| TASK BRIEF |
Lay out the data from the line containing "Where should I click to: Click" through the line containing "click(x=4, y=12)" as a Markdown table with the columns No. and Line. Skip blank lines and leave the pictures out.

Item-finding records:
■ ■ ■ ■ ■
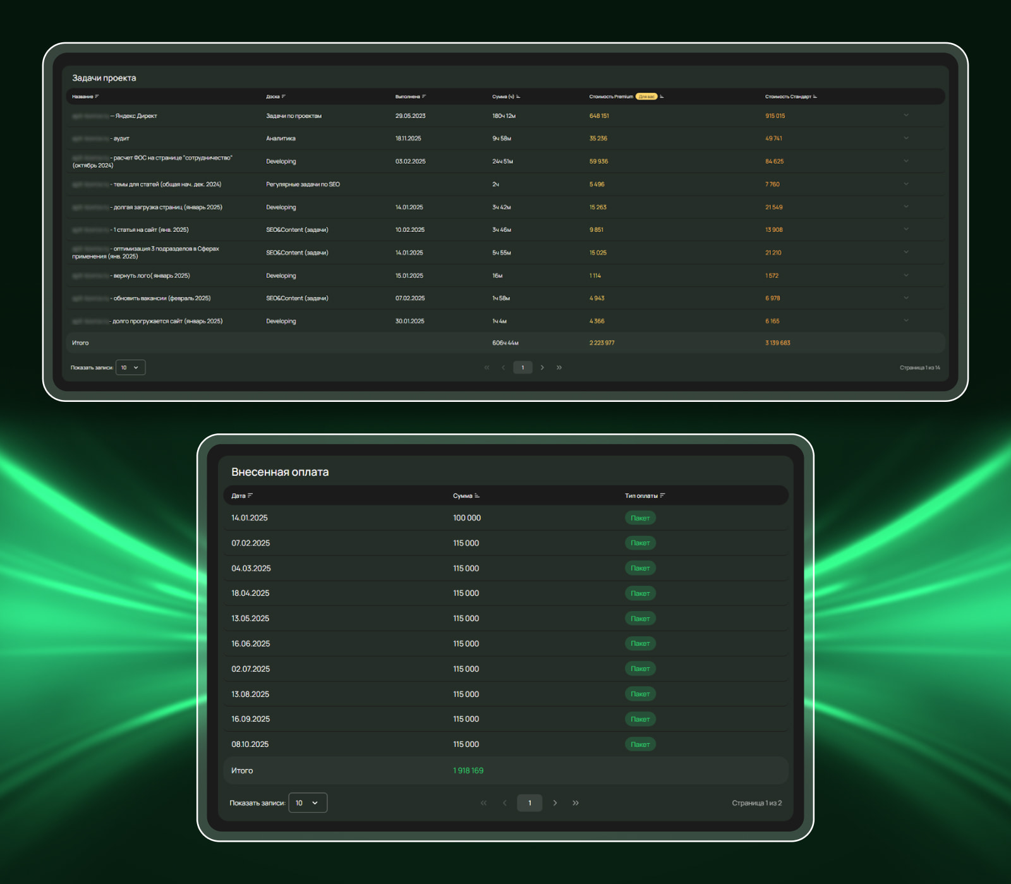The image size is (1011, 884).
Task: Click page 1 button in payments pagination
Action: pos(530,803)
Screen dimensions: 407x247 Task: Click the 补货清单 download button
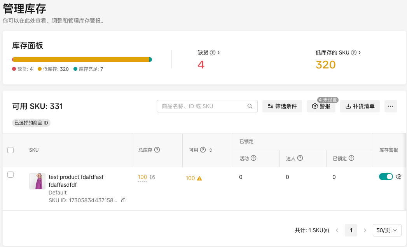360,106
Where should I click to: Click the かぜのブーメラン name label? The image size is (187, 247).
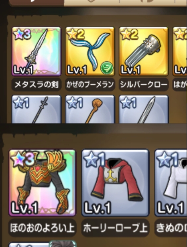point(90,85)
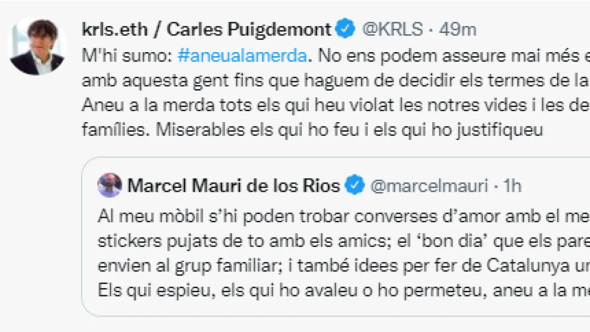Click the Marcel Mauri de los Rios name
The height and width of the screenshot is (332, 590).
point(234,186)
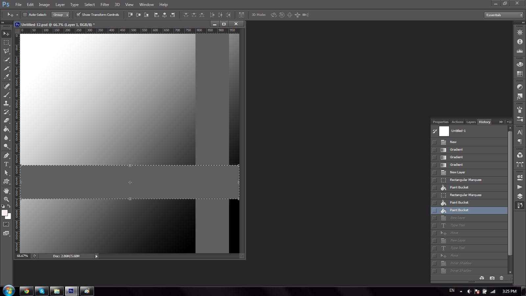Enable the Auto-Select checkbox

tap(25, 15)
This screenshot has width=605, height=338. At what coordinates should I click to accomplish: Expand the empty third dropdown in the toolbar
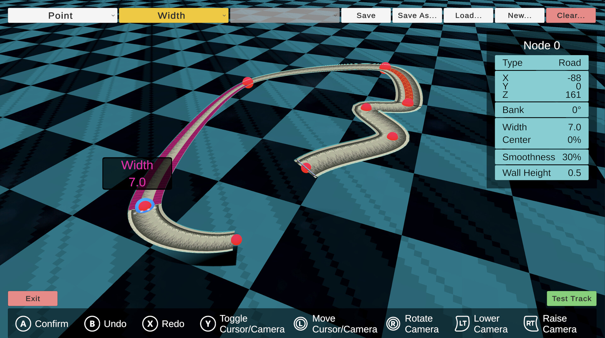click(x=284, y=15)
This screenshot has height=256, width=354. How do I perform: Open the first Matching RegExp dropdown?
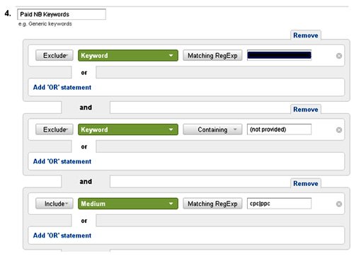212,56
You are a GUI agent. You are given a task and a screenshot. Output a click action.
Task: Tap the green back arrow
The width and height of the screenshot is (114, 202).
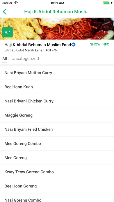click(x=4, y=12)
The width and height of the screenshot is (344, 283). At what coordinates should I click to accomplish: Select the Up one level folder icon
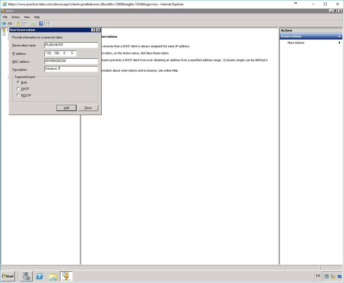18,23
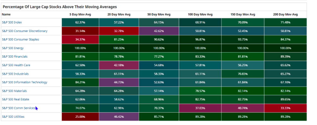
Task: Click the 50 Day Mov Avg column header
Action: tap(159, 15)
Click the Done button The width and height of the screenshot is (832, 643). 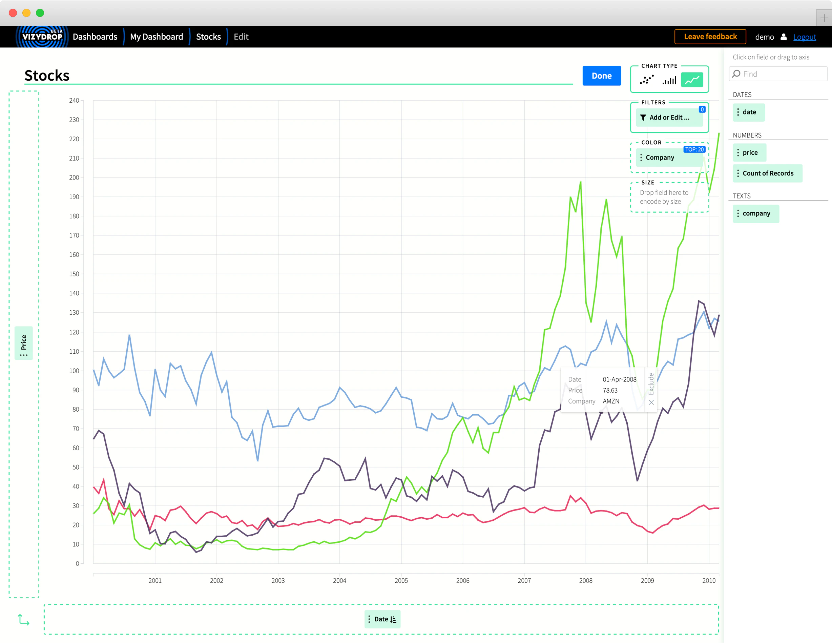point(601,76)
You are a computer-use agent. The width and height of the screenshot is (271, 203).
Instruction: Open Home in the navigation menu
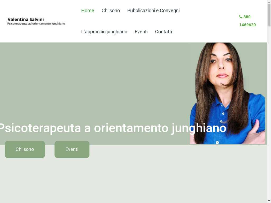pyautogui.click(x=88, y=11)
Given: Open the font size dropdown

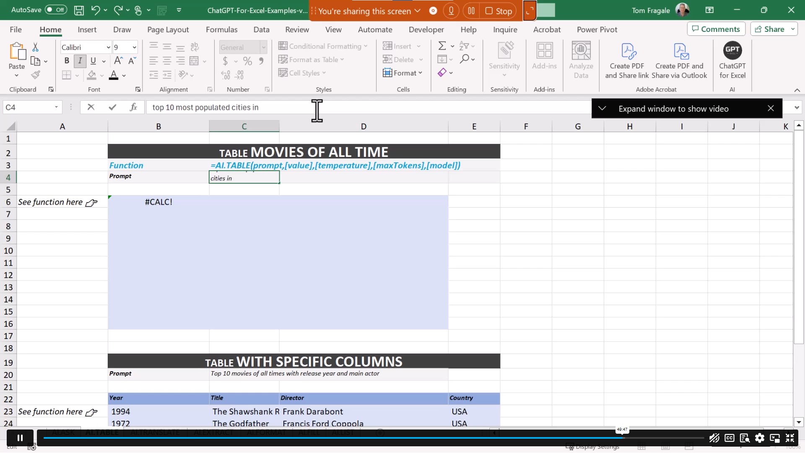Looking at the screenshot, I should coord(133,47).
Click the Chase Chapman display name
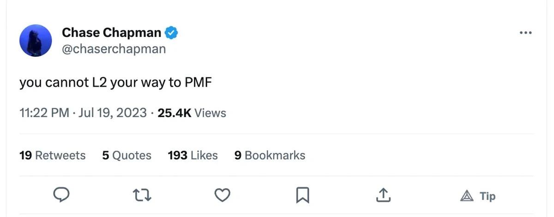This screenshot has width=554, height=217. click(x=111, y=33)
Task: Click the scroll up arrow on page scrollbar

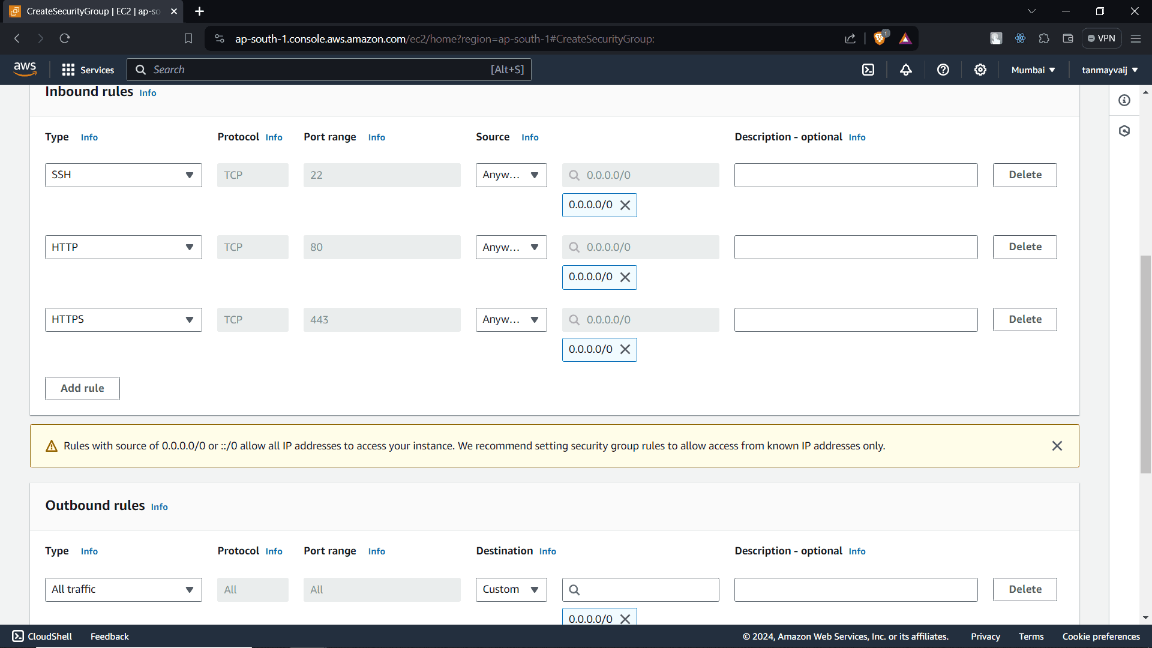Action: pos(1145,92)
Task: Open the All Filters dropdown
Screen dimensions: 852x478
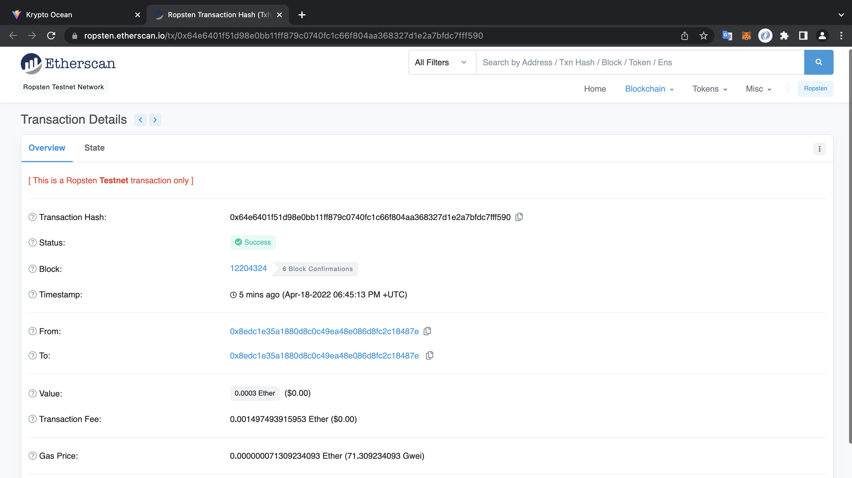Action: tap(441, 62)
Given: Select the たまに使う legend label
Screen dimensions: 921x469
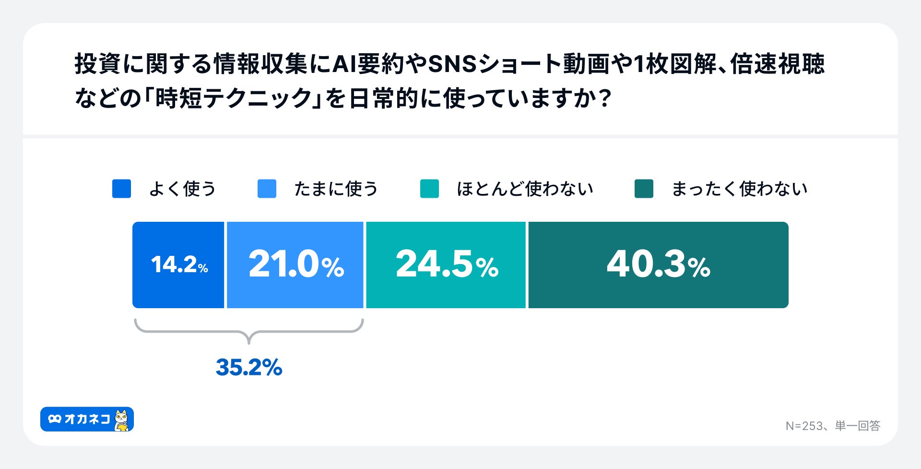Looking at the screenshot, I should (336, 189).
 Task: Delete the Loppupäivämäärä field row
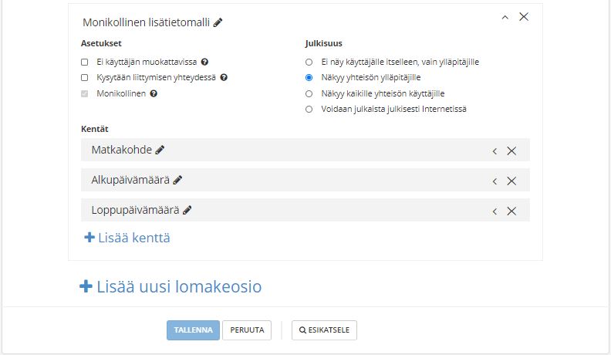pyautogui.click(x=511, y=211)
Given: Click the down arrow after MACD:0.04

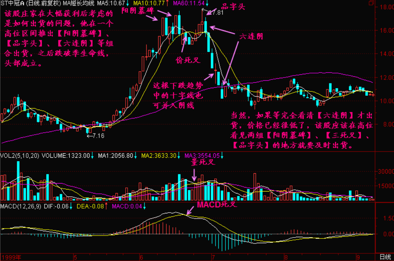Looking at the screenshot, I should click(x=144, y=206).
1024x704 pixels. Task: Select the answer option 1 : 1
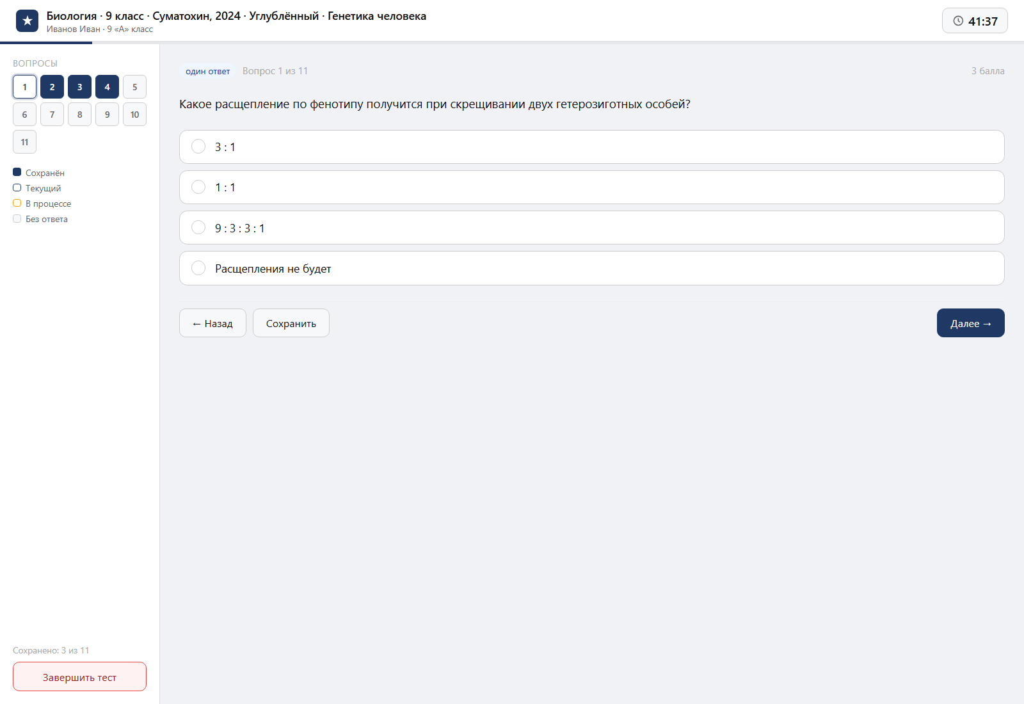(591, 187)
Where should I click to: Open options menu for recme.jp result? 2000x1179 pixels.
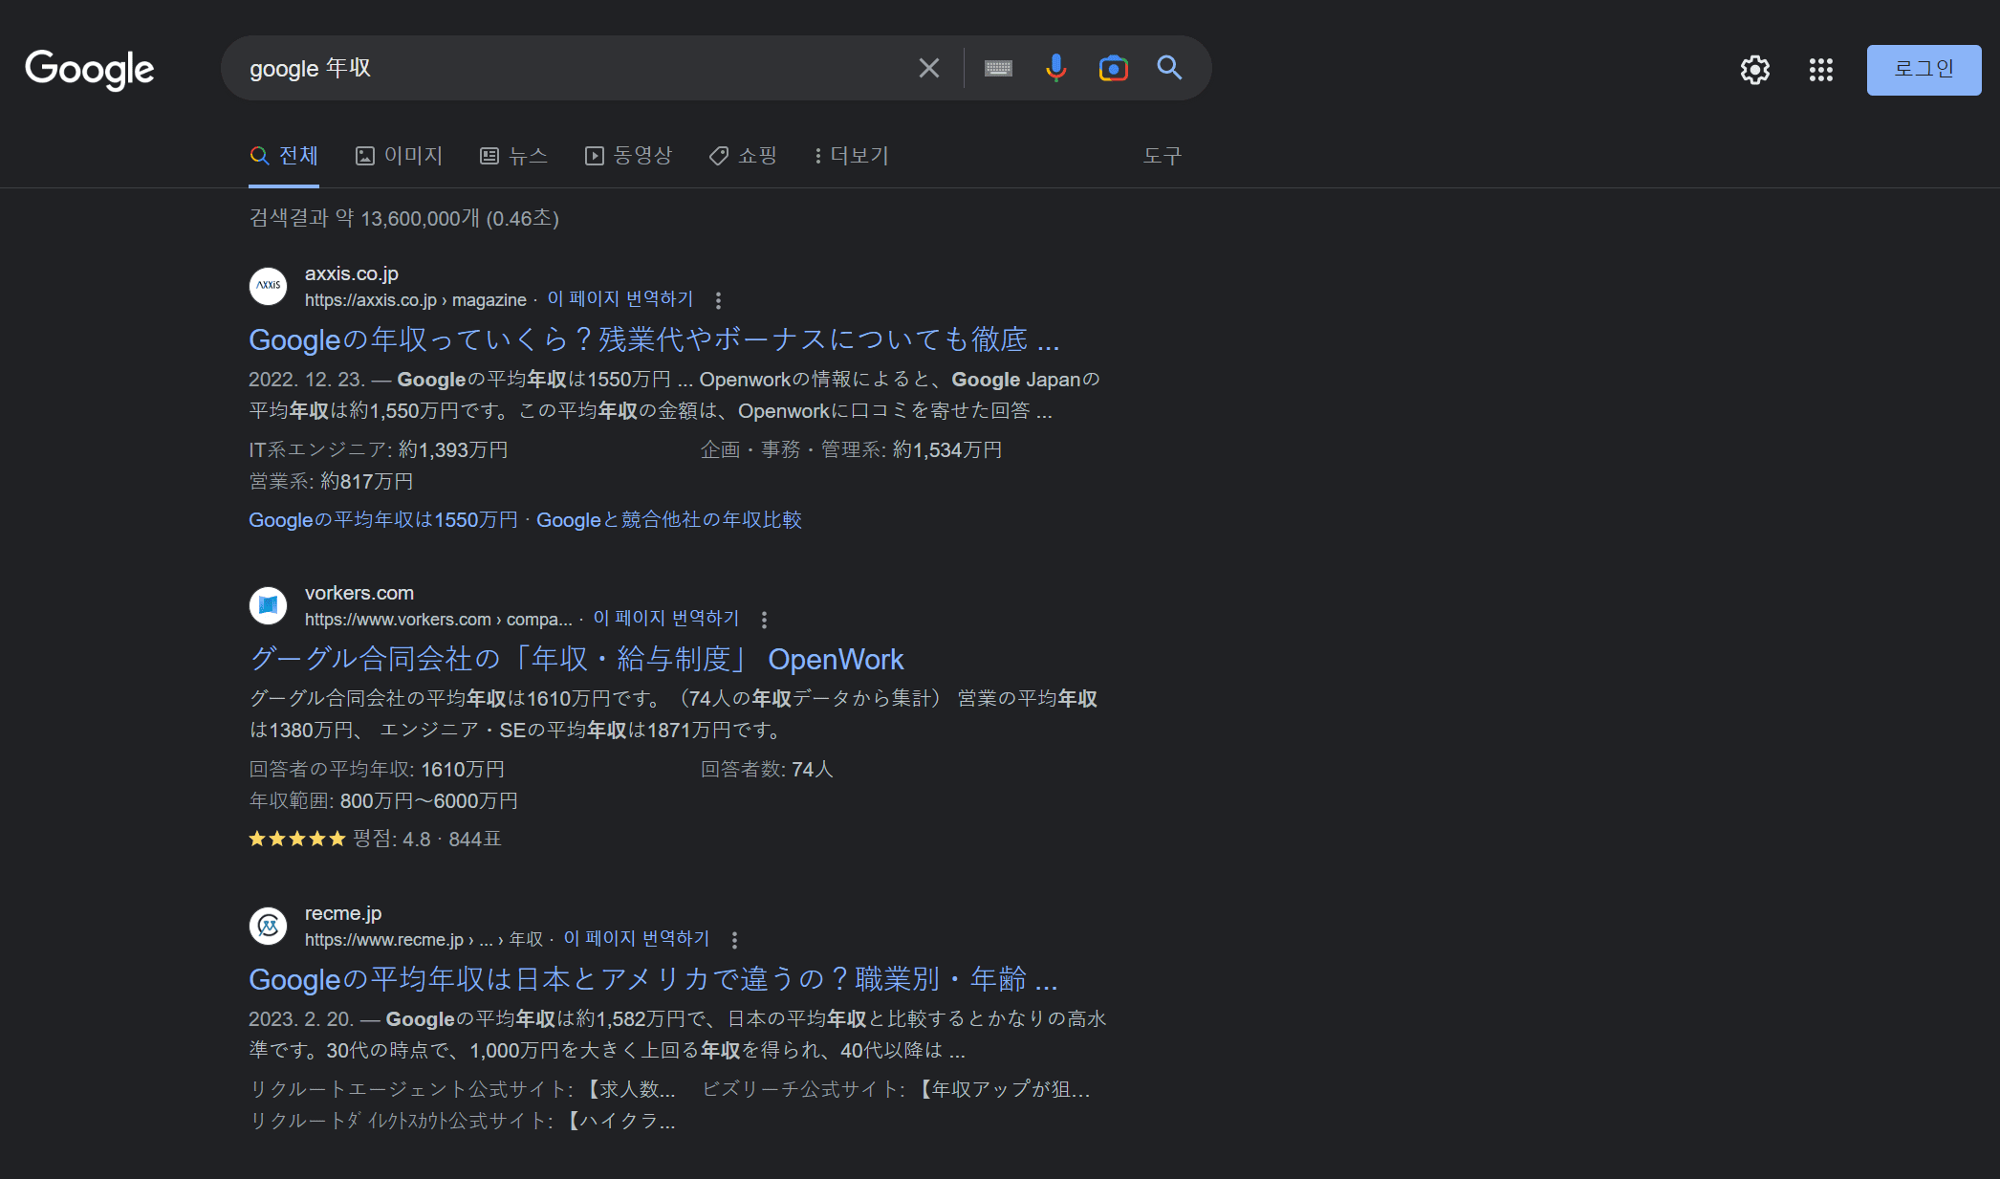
■ ■ ■ ■ ■
| WRITTEN RESPONSE |
| No. | Line |
|---|---|
| 1 | Where should I click to: Click the かぜのブーメラン name label? The image size is (187, 247). |
| 2 | point(90,85) |
| 3 | Click the Marcel Mauri de los Rios name |
| 4 | The height and width of the screenshot is (332, 590). |
| 5 | point(234,186) |
| 6 | Enable the Auto-Select checkbox |
| 7 | tap(25, 15) |
| 8 | This screenshot has width=605, height=338. At what coordinates should I click to accomplish: Expand the empty third dropdown in the toolbar |
| 9 | click(x=284, y=15) |
| 10 | This screenshot has height=256, width=354. How do I perform: Open the first Matching RegExp dropdown? |
| 11 | 212,56 |
| 12 | You are a GUI agent. You are given a task and a screenshot. Output a click action. |
| 13 | Task: Tap the green back arrow |
| 14 | The width and height of the screenshot is (114, 202). |
| 15 | click(x=4, y=12) |